[Records about locating elements on screens]

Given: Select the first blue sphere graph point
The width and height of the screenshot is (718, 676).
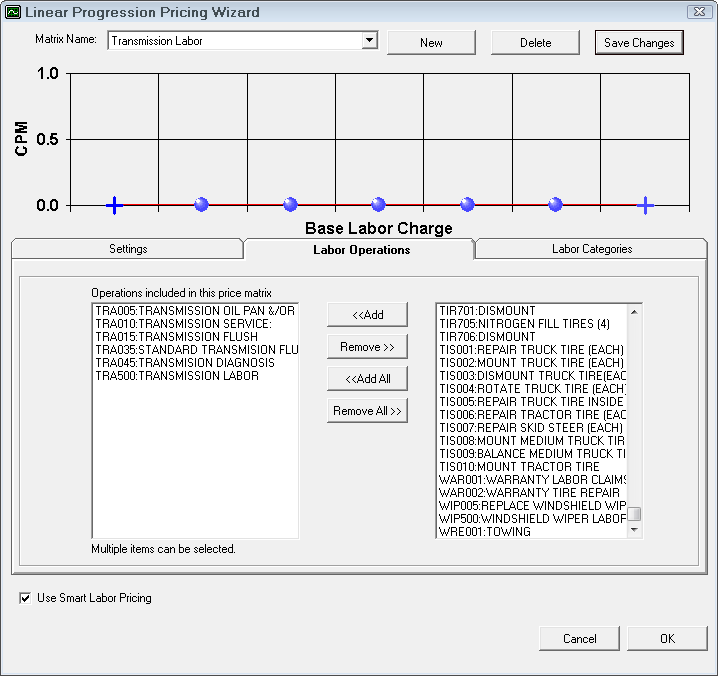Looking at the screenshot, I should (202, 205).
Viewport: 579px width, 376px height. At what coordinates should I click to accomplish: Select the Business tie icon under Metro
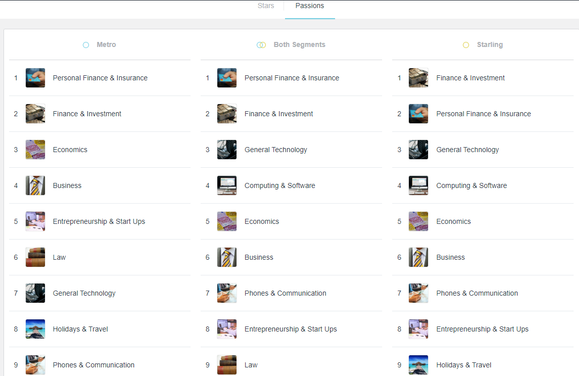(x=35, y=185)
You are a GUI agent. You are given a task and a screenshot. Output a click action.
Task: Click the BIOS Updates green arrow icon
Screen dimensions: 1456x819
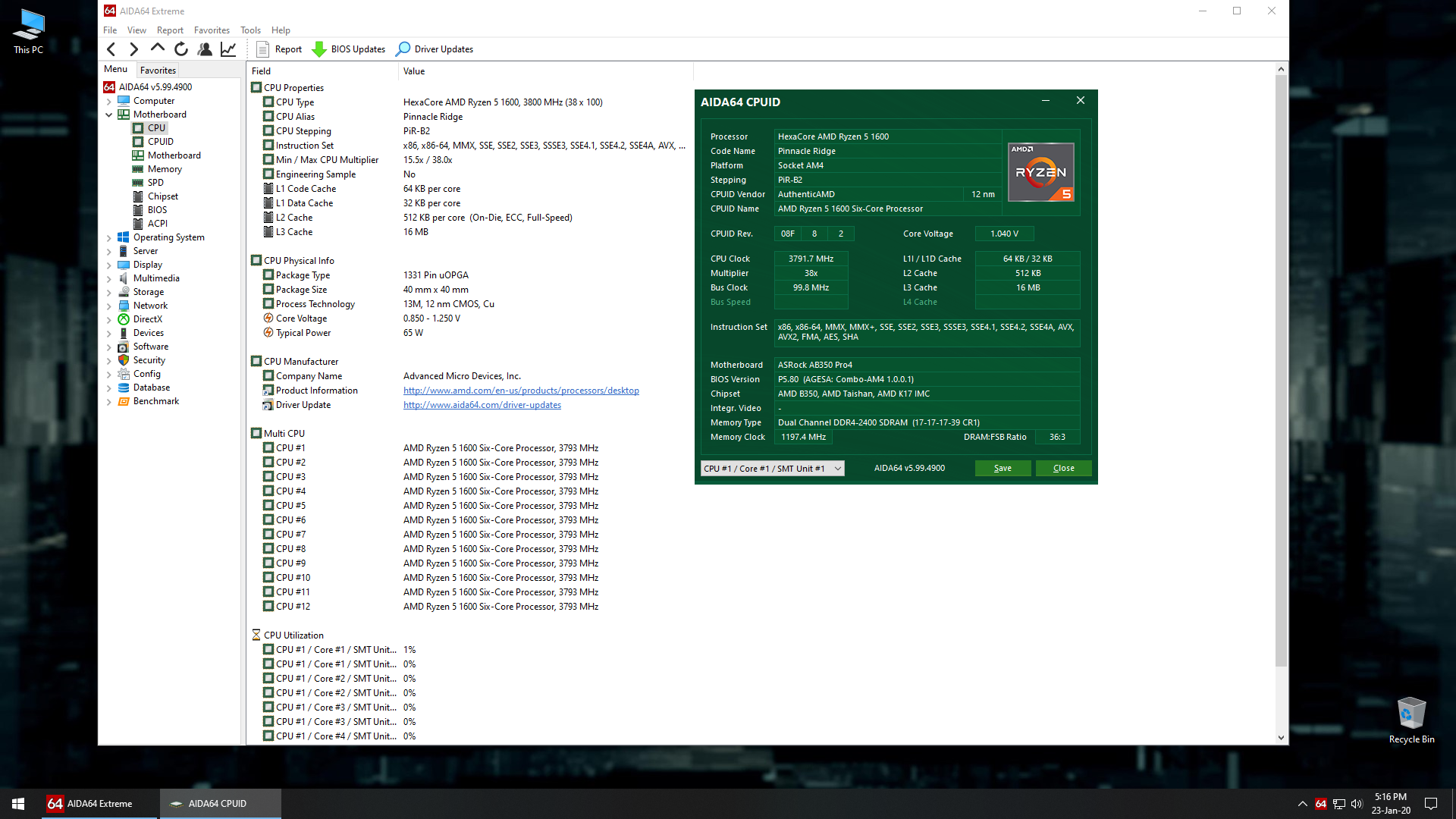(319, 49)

What to do
Please format the records as a JSON list of strings, starting at the very beginning and ending with the line containing "(x=35, y=185)", that line included. Give one string per line, skip blank lines, and omit the pictures.

The completed task
[
  "Given: Select the first blue sphere graph point",
  "The width and height of the screenshot is (718, 676).",
  "Looking at the screenshot, I should (202, 205).",
  "Viewport: 579px width, 376px height. At what coordinates should I click to accomplish: Select the Business tie icon under Metro",
  "(x=35, y=185)"
]